BT_GS 1.12
If you read PS51 on medication safety, you will notice that it recommends the use of “Smart pumps”. Pharmacokinetic models are considered a fundamental part of modern anaesthetic practice, and you should understand their characteristics well.
The following question is important:
This graph shows the curves calculated for individual patients in a Midazolam pharmacokinetics study. You will note that one of the curves looks strange. I suspect there was a transcription error with one of the constants. Apart from this patient though, this is neither a best, nor a worst case graph.
• T/F The predictive accuracy of a pharmacokinetic model is ±10%
The following concept is fundamental. You should be able to explain both what happens and why.

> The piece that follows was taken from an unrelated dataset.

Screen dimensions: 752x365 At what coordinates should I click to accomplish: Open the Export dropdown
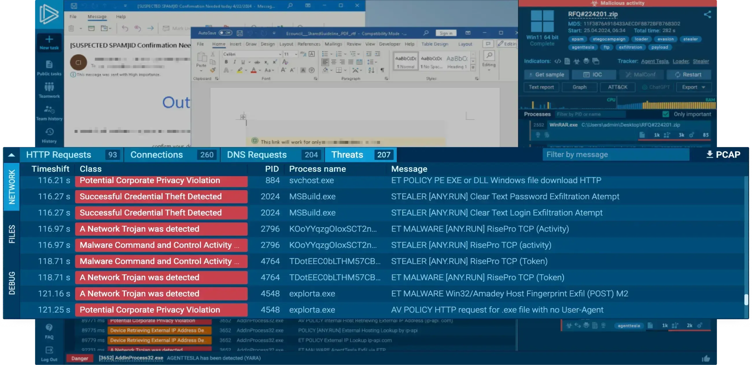click(694, 87)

You can see here the effect of haemorrhagic shock on effect site concentrations after a bolus dose of propofol. These graphs are based on pharmacokinetics from a pig study. You will note that pigs have different pharmacokinetics to humans. All the pigs were bled to a specific blood pressure, so the effect in a shocked patient might be less or more than this example.
Scroll down and look at the differences in the graphical representations of the control and shocked models. See if you can figure out why the curves are different.
• T/F Paradoxically the dose of propofol should be increased in haemorrhagic shock
The next concept is something you should understand.
Which of Schnider & Marsh has the larger central compartment? Now look at the difference between effect site and plasma concentrations with the Schnider and Marsh models.
• T/F The ratio of maximum plasma concentration to maximum effect site concentration is greater in models with a larger central volume of distribution
This is important because if you are using a model targeting plasma concentration, the initial bolus will be proportional to the size of the central compartment. Another issue to be aware of is that the central compartment size in the Schnider model is fixed. This means that all patients, regardless of size, would be given the same initial bolus if you used plasma concentration mode with the Schnider model.
This concept is interesting but less important.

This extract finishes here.